- _WHAT YOU HAVE TO DO_: Repeat all of the lines below, requests included, but shift each coordinate in the answers by adding 106 to every number. Leave the pictures out.

◇ ◇ ◇ ◇ ◇ ◇ ◇

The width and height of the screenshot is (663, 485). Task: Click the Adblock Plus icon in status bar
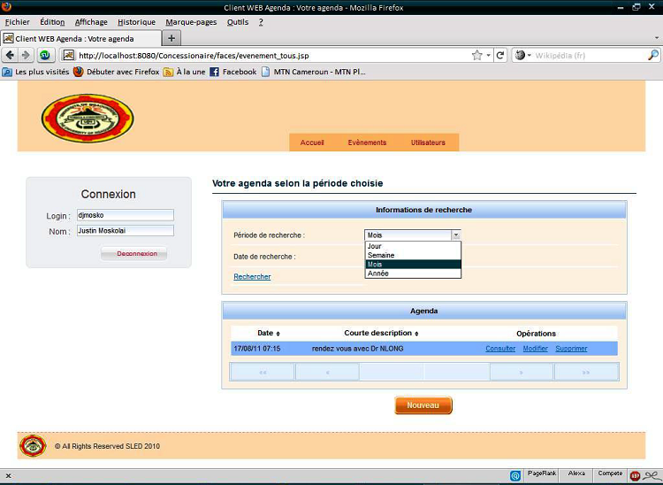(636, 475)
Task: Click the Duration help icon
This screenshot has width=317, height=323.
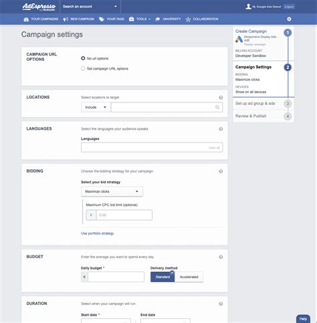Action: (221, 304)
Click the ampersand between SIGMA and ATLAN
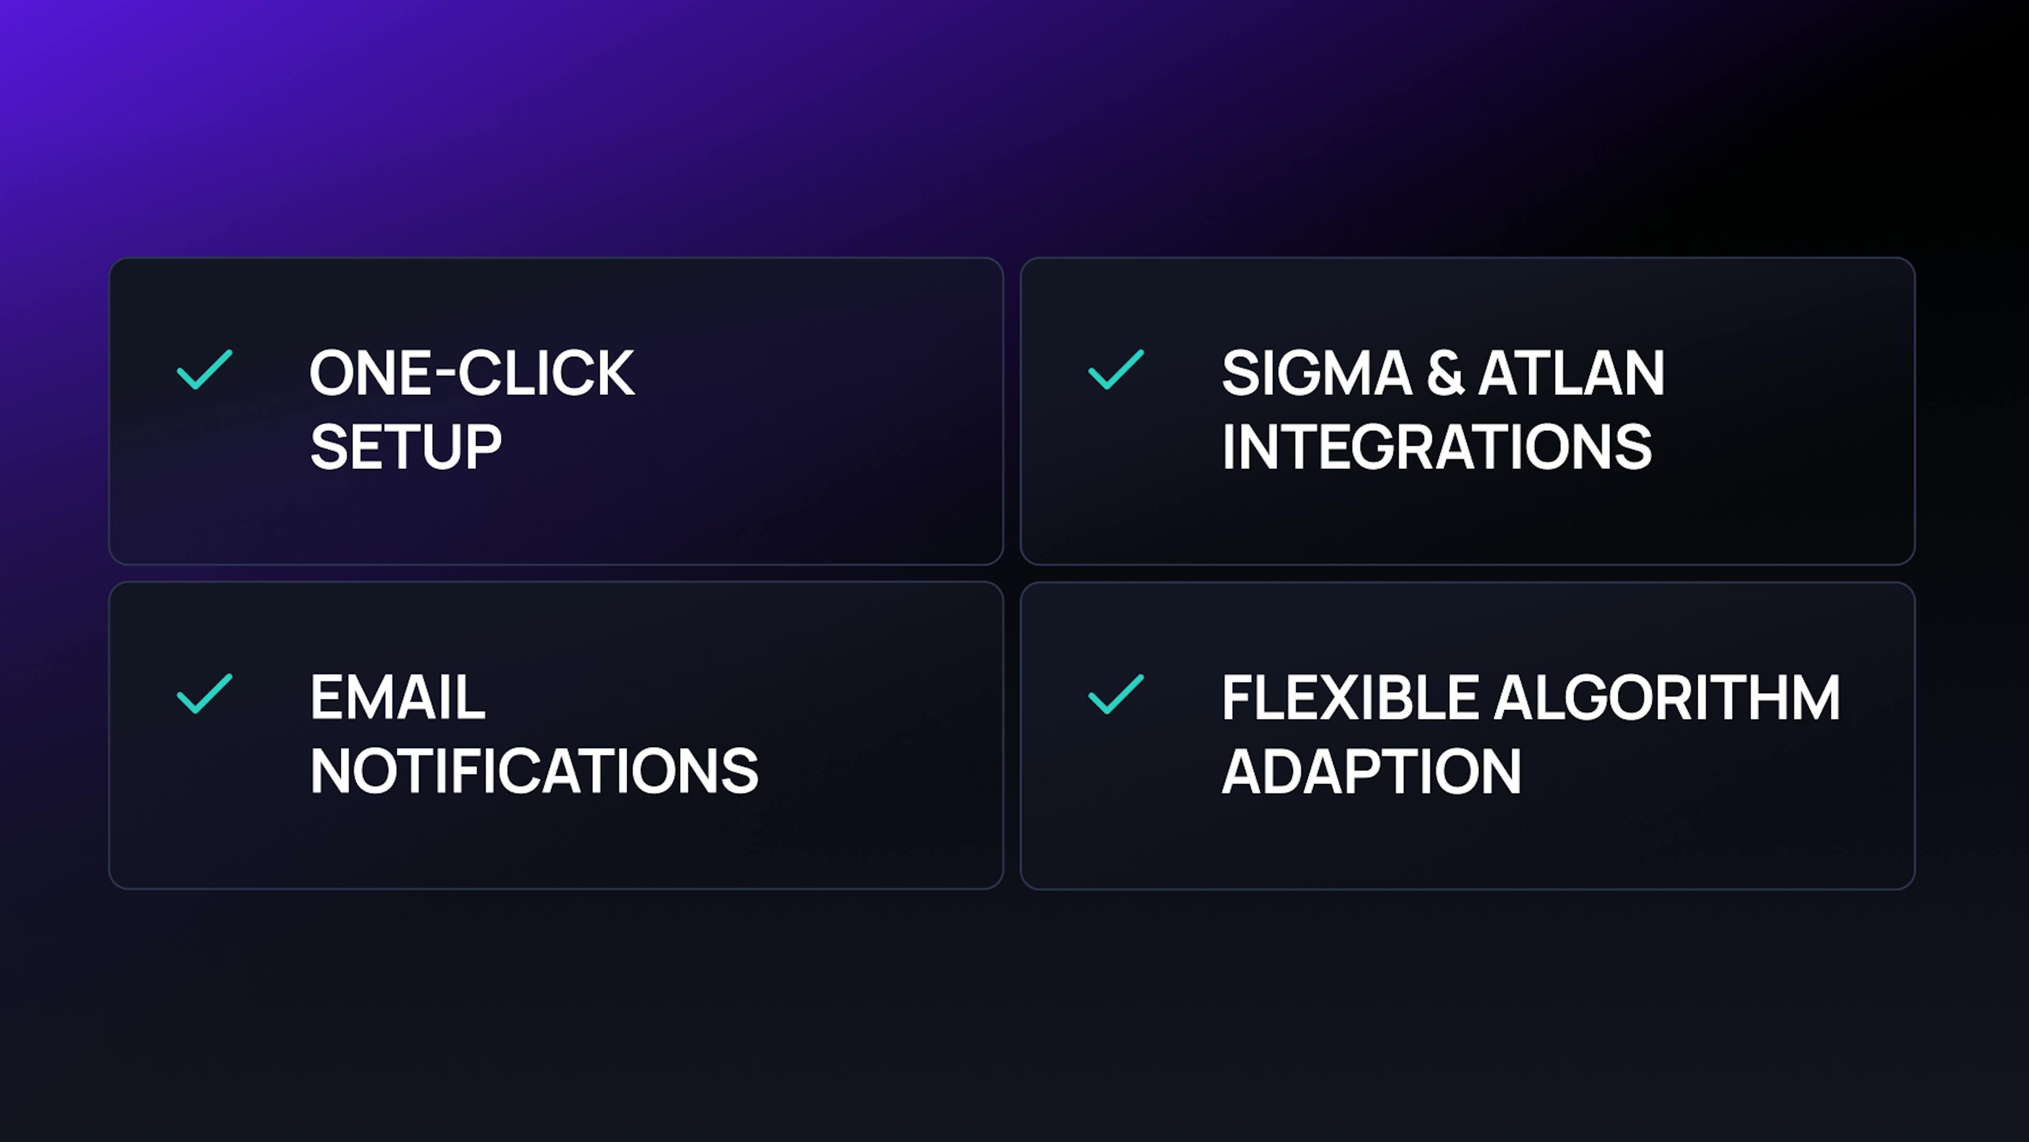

◇ ◇ ◇ ◇ ◇ ◇ ◇

- _THE RESULT_:
The width and height of the screenshot is (663, 485). Task: Click the Adblock Plus icon in status bar
(742, 581)
Task: Click the Duration help icon
This screenshot has width=317, height=323.
Action: (327, 410)
Click the ampersand between SIGMA and ATLAN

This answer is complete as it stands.